Work item
Repeat the lines of the data that follow, please, starting at the first and stopping after the one with "For every named target in this 568×2576".

[[ Data to use, beginning ]]

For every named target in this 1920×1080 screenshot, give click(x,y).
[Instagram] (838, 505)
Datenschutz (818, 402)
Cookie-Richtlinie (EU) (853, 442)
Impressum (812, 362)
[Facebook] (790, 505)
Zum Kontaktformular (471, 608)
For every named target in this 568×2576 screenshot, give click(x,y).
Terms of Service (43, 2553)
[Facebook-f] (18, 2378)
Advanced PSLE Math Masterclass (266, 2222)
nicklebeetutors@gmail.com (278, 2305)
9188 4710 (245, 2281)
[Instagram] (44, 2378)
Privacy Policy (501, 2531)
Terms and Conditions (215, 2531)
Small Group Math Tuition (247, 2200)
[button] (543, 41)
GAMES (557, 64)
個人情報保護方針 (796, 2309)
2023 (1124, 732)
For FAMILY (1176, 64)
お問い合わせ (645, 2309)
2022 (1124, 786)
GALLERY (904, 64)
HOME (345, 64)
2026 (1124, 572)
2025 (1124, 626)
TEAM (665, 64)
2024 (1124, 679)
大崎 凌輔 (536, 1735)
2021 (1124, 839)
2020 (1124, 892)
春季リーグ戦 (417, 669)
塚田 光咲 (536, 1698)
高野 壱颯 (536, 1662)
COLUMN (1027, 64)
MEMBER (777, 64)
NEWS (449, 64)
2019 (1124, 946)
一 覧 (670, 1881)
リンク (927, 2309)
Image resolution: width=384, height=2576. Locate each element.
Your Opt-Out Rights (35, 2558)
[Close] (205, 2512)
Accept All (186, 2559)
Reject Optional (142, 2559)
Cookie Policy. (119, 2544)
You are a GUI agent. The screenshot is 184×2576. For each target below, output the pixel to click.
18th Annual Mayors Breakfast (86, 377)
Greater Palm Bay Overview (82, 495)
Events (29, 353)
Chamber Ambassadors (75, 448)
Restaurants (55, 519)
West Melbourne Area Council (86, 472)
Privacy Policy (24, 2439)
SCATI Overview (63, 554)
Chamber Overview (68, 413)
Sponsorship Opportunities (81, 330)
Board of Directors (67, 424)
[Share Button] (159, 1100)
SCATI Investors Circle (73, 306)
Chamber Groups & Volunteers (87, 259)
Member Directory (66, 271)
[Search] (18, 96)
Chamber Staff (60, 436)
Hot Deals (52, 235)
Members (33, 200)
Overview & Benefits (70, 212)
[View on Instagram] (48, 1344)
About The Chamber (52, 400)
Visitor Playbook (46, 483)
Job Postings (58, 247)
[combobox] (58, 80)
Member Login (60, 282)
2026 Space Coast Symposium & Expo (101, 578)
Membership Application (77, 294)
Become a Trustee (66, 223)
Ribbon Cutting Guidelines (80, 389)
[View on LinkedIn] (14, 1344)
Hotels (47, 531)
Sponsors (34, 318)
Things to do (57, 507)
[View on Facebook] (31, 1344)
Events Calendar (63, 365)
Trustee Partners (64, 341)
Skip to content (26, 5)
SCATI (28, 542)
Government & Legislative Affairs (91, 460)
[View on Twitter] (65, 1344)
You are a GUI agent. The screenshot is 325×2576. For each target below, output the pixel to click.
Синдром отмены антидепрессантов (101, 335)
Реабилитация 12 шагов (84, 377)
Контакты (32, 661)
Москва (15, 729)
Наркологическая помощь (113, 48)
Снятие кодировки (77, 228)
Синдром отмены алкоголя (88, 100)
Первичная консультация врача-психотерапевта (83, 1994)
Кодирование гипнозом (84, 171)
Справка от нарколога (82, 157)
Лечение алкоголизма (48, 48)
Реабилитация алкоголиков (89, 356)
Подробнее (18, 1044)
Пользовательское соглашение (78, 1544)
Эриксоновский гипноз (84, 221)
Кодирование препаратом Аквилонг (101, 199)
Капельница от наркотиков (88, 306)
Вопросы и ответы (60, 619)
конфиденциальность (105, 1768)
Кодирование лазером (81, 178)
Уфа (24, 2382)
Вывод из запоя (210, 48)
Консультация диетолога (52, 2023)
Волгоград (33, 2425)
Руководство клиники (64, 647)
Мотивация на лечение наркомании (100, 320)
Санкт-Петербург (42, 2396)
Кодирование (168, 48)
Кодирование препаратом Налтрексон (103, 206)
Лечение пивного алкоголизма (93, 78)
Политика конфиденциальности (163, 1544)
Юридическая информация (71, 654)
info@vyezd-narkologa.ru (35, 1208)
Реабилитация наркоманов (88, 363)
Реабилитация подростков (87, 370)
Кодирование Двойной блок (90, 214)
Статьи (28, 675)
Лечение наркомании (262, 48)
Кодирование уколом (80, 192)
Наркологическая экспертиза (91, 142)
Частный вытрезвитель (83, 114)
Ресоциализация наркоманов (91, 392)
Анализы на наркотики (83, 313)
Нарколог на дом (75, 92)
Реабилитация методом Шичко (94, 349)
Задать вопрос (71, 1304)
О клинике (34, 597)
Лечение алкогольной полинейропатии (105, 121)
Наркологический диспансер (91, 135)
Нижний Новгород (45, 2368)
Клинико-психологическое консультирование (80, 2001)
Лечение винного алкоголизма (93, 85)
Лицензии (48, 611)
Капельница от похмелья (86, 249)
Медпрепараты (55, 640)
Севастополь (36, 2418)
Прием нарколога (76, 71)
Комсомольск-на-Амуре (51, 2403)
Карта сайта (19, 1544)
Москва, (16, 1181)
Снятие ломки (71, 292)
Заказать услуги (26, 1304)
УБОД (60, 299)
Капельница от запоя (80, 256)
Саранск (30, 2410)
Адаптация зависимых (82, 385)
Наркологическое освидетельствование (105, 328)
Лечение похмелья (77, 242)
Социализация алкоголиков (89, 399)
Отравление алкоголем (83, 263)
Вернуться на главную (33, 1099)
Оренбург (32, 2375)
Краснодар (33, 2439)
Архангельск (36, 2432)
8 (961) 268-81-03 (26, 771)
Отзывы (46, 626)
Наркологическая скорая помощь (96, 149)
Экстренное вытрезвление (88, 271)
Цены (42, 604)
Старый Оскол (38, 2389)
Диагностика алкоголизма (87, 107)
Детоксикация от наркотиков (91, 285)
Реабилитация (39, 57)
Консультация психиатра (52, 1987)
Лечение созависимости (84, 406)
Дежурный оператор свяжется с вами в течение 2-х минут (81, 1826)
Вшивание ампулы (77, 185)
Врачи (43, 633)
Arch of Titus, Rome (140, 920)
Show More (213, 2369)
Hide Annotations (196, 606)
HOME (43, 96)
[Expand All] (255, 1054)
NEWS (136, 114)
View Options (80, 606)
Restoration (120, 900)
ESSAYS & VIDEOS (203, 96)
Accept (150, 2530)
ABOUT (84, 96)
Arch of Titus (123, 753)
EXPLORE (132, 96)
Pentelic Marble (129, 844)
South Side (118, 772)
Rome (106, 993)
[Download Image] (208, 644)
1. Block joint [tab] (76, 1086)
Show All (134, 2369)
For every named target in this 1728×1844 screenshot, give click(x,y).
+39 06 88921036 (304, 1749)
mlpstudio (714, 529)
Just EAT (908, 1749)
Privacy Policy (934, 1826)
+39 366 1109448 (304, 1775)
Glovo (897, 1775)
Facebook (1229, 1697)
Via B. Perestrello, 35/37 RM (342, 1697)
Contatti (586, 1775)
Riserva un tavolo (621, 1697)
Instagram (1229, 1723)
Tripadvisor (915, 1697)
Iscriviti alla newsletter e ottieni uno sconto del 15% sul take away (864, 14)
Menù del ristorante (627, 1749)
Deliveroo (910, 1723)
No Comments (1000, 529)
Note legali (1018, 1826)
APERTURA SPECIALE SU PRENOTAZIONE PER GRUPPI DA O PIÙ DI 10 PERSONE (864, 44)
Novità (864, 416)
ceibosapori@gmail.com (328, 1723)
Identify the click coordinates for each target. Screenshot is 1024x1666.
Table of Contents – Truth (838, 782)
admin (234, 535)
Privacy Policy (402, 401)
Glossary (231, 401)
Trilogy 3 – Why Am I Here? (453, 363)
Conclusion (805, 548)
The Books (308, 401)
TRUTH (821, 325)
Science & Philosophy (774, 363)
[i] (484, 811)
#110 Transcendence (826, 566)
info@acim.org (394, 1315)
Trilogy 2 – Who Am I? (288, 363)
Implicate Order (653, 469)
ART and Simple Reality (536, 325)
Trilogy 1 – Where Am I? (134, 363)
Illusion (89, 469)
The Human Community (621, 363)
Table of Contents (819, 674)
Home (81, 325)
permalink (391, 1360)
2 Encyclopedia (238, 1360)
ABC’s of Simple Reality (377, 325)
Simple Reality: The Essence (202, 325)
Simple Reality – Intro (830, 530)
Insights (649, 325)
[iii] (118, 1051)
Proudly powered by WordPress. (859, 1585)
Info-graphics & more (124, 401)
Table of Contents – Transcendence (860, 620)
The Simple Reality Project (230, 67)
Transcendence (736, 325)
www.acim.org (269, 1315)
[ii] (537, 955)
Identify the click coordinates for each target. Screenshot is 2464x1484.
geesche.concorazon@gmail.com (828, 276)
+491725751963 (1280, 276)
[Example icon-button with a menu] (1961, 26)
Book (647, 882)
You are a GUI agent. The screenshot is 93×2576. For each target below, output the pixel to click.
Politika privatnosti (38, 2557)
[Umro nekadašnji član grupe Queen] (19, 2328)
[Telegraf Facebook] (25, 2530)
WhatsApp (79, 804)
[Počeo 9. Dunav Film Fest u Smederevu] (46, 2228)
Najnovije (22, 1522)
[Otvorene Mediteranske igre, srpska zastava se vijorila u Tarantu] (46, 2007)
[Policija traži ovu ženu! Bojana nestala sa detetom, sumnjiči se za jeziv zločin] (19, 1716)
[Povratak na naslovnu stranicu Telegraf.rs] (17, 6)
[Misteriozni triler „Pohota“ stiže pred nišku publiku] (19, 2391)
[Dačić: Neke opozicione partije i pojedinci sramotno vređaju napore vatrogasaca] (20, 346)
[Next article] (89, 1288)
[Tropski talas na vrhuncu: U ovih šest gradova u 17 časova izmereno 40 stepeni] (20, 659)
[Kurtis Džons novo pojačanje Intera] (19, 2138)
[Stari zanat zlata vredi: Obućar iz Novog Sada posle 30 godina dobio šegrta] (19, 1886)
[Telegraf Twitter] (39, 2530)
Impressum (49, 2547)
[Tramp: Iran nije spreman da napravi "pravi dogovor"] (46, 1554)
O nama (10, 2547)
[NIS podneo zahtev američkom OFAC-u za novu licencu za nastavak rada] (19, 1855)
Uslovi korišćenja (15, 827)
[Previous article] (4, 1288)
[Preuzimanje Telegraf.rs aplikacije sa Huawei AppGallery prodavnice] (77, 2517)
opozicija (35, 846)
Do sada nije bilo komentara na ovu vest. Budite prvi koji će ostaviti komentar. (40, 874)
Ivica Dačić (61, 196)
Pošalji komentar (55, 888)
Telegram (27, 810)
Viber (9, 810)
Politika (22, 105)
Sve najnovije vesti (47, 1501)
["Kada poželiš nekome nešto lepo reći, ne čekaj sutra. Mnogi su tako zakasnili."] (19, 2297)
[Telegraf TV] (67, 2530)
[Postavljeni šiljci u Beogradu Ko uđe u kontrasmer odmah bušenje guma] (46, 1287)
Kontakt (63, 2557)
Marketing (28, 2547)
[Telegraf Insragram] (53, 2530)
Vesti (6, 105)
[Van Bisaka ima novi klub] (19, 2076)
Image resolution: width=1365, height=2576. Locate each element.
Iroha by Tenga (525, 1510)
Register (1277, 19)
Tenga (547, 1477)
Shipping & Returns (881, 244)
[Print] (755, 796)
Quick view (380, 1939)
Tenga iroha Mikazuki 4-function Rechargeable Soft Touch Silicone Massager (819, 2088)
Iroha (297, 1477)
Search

[[ Data to use, end ]]

Written response
For every named target in this 1920×1080 screenshot, give click(x,y).
[Instagram] (838, 505)
Datenschutz (818, 402)
Cookie-Richtlinie (EU) (853, 442)
Impressum (812, 362)
[Facebook] (790, 505)
Zum Kontaktformular (471, 608)
For every named target in this 568×2576 screenshot, give click(x,y).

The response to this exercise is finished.